The task |
Every line of the records below that holds the word "doyoudotcom" should be copied out.

(Data entries)
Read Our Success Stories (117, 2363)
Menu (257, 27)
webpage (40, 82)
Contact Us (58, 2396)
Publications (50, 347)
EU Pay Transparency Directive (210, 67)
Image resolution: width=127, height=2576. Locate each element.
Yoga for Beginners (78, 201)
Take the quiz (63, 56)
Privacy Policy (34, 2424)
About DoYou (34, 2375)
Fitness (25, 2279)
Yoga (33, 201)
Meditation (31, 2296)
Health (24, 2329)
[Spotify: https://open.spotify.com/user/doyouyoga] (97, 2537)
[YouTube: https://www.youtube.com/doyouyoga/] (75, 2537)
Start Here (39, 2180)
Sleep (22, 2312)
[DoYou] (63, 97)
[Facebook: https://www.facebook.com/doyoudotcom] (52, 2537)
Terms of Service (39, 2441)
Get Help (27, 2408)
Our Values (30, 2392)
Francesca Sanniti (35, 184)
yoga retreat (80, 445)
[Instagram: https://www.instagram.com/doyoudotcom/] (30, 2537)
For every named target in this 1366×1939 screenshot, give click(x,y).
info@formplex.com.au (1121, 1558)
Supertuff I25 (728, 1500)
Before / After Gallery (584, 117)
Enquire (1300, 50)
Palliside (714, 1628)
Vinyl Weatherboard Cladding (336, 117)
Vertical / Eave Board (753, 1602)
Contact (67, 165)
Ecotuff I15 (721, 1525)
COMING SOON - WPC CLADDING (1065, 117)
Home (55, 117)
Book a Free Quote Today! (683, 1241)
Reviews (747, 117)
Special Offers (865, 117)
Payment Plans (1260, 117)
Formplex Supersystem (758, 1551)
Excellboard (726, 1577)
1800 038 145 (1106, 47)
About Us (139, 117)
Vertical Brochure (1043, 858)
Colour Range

Worked solution |
[Facebook: https://www.facebook.com/doyoudotcom] (52, 2537)
[Instagram: https://www.instagram.com/doyoudotcom/] (30, 2537)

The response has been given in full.